Zuckerberg apologized for a “major breach of trust,” admitted mistakes and outlined steps to protect users following Cambridge’s data grab.
I am really sorry that happened,” Zuckerberg said on CNN. Facebook has a “responsibility” to protect its users’ data, he added, noting that if it fails, “we don’t deserve to have the opportunity to serve people.”
His apology on CNN came a few hours after he acknowledged his company’s mistakes in a Facebook post but stopped short of saying he was sorry.
Both Zuckerberg and Facebook’s No. 2 executive, Sheryl Sandberg, had been quiet since news broke Friday that Cambridge may have used data improperly obtained from roughly 50 million Facebook users to try to sway elections. Cambridge’s clients included Donald Trump’s general-election campaign as well as the 2013 and 2107 presidential campaigns of Kenyan president Uhuru Kenyatta.

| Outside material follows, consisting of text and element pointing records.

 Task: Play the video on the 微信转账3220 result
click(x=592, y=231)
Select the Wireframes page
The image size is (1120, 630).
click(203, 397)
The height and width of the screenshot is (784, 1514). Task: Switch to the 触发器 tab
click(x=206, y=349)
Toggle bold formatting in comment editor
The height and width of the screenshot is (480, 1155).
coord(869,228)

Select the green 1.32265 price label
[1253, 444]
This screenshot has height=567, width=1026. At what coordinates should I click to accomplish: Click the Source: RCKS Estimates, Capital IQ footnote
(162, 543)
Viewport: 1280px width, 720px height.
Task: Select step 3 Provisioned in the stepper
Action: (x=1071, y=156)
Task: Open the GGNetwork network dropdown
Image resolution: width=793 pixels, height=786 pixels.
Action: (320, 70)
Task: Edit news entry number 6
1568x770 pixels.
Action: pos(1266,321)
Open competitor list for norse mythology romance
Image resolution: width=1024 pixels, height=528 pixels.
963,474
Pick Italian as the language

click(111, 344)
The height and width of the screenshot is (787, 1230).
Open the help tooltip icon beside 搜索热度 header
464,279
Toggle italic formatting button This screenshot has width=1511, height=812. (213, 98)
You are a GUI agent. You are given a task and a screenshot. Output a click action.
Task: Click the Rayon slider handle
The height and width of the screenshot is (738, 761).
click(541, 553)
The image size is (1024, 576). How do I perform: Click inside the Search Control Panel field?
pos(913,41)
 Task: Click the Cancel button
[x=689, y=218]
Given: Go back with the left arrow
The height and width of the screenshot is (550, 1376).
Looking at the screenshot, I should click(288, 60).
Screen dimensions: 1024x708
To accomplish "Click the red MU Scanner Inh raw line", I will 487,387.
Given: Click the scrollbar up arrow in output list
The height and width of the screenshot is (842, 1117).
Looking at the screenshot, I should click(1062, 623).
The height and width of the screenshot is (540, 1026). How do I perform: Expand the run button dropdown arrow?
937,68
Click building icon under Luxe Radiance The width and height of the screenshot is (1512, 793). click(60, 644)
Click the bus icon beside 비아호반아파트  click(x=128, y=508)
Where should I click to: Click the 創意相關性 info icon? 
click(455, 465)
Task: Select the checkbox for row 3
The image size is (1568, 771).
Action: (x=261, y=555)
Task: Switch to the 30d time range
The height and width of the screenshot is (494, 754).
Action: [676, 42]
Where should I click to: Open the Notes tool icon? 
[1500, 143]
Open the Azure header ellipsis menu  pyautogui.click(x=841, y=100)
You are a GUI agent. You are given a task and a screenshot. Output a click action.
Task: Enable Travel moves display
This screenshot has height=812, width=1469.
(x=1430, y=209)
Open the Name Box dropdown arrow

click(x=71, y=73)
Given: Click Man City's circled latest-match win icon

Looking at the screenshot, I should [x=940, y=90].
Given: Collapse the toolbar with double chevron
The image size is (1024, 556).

Kenya’s ruling Jubilee party said on Tuesday it had paid for “branding” in the 2017 presidential election from SCL, affiliate of consultancy Cambridge Analytica but party leaders would not elaborate on the precise nature of the work done by SCL or Cambridge Analytica in Kenya.
Facebook shares have dropped some 8 percent, lopping about $46 billion off the company’s market value, since the revelations were first published.
Zuckerberg also says he would be “happy” to testify before Congress about the data breach — but only if it was “the right thing to do.” Zuckerberg went on to note that many other Facebook officials might be more appropriate witnesses depending on what Congress wanted to know.
At another point, the Facebook chief seemed to favor regulation for Facebook and other internet giants. At least, that is, the “right” kind of rules, such as ones requiring online political ads to disclose who paid for them. In almost the next breath, however, Zuckerberg steered clear of endorsing a bill that would write such rules into federal law, and instead talked up Facebook’s own voluntary efforts on that front.
“They’ll fight tooth and nail to fight being regulated,” said Timothy Carone, a Notre Dame business professor. “In six months we’ll be having the same conversations, and it’s just going to get worse going into the election.”
Even Facebook’s plan to let users know about data leaks may put the onus on users to educate themselves. Zuckerberg said Facebook will “build a tool” that lets users see if their information had been impacted by the Cambridge leak, suggesting that the company won’t be notifying people automatically. Facebook took this kind of approach in the case of Russian election meddling, in contrast to Twitter, which notified users who had been exposed to Russian propaganda on its network.
In what has become one of the worst backlashes Facebook has ever seen, politicians in the U.S. and Britain have called on Zuckerberg to explain Facebook’s data practices in detail. State attorneys general in Massachusetts, New York and New Jersey have opened investigations into the Cambridge mess. And some have rallied to a movement that urges people to delete their Facebook accounts entirely.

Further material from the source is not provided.